A minimal, readable cyclic (triangular) arbitrageur on Uniswap V2, written in Rust. It is a reference searcher workload: the smallest thing that still does what a real searcher does — read pool state every block, search for the profit-maximising trade size across a set of cycles, and submit the winner.
It is deliberately not a production system. There is no proprietary strategy here, no private orderflow, no exotic optimiser — just the textbook algorithm, laid out to be read and reproduced. MIT-licensed.
This repo was written to give researchers a realistic, self-contained searcher binary to run and study — for example, work on TEE / TDX side-channel security, where you want a representative MEV workload running inside an enclave to see how much of its behaviour leaks to the host. The properties that make it useful for that:
- Compiled, single hot loop. The interesting compute is one bounded,
integer-only optimiser (
src/arb.rs) called once per cycle per block. Its shape is fixed; only the data changes. Real searchers look like this. - Deterministic and data-dependent. Same reserves in → same control flow and
same number of iterations out. The
optimizer_iterationsknob lets you widen or narrow the loop to taste. - No hidden dependencies. It talks plain JSON-RPC to any node and, by default, sends nothing. You can run it read-only against mainnet forever.

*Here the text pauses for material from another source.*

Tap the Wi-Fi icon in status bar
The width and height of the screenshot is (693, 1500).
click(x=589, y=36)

Each block the bot does, for every configured cycle:
- Read reserves.
getReserves()on each Uniswap V2 pair in the cycle, then orient them soreserve_in/reserve_outline up with the trade direction. - Search for the optimal input. Profit as a function of trade size,
f(x) = cycleOutput(x) − x, is concave for a chain of constant-product pools. A golden-section search over[1, reserve_in₀ / 2]converges to the maximum inoptimizer_iterationssteps. (src/arb.rs) - Price each candidate by walking the input through every hop with the
exact on-chain
getAmountOutformula (0.30% fee, integer floor division). (src/amm.rs) - Threshold. Keep the best cycle; if its profit clears
min_profit_wei, act on it. - Act. Dry-run (default): log it. Live: submit
executeArb(...)to the on-chainCyclicArbExecutor, which performs the whole cycle atomically and reverts unless the closing balance grew by at leastminProfit.
A production searcher swaps step 2 for something sharper (Brent, Nelder-Mead, or the closed form for two hops), watches the mempool instead of polling, prices many more venues, and submits via a builder/relay bundle rather than a public transaction. None of that changes the shape above.

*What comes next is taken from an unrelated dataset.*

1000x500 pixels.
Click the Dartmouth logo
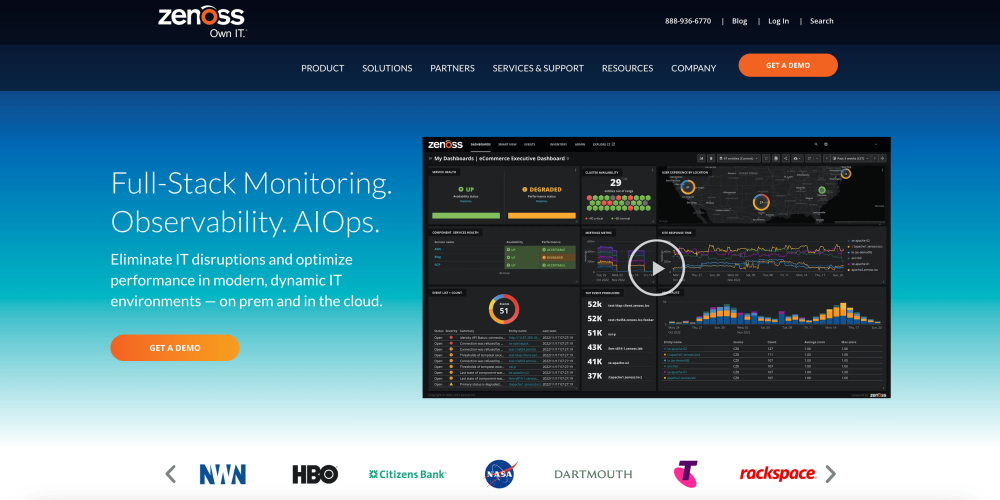tap(593, 474)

Needs a recent stable Rust toolchain.
cargo build --release
cargo test # unit tests for the AMM math and the optimiserThe release profile keeps LTO off, uses a single codegen unit, and emits line tables — the binary stays easy to profile and disassemble.

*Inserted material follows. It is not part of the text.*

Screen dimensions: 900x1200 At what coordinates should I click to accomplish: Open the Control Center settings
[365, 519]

cp config.example.toml config.toml
# edit rpc_url if you like; the default is a public mainnet endpoint
cargo run --release -- --config config.tomlYou'll see one scan per block: the reserves fetched, the best cycle, its optimal
size and profit, and — for anything above the threshold — a DRY-RUN: would submit arb line. --once scans a single block and exits. Set RUST_LOG=debug
for more detail.
The bundled cycle (WETH → USDC → DAI → WETH) rarely clears a real edge on mainnet — that's expected. To see the submit path fire, lower
min_profit_wei, or point the config at pools you control on a testnet.
For an end-to-end test on a testnet or your own node:
- Deploy the executor and note its address:
forge build forge create contracts/CyclicArbExecutor.sol:CyclicArbExecutor \ --rpc-url <rpc> --private-key <key> - Fund the executor with some of the start token (e.g. WETH).
- In
config.tomlsetprivate_key,executor, and repointrpc_url/chain_id/ the pool addresses at your environment. - Run with
--live:cargo run --release -- --config config.toml --live
The bot signs and sends executeArb straight to the configured RPC's mempool.
The transaction is atomic and self-checking: it reverts unless the cycle nets at
least min_profit_wei, so a stale or unprofitable opportunity costs only gas.
If --live is set but private_key/executor are missing, the bot logs a
warning and stays in dry-run.
src/
main.rs block loop: fetch reserves, optimise each cycle, log or submit
arb.rs golden-section search for the optimal trade size (the workload)
amm.rs Uniswap V2 getAmountOut / cycle pricing (the hot kernel)
config.rs TOML config + cycle validation
contracts/
CyclicArbExecutor.sol atomic multi-hop executor (reference, unaudited)
config.example.toml WETH -> USDC -> DAI -> WETH on mainnet
Educational reference code. Unaudited. Do not point the live path at real funds you are not prepared to lose. No warranty (MIT).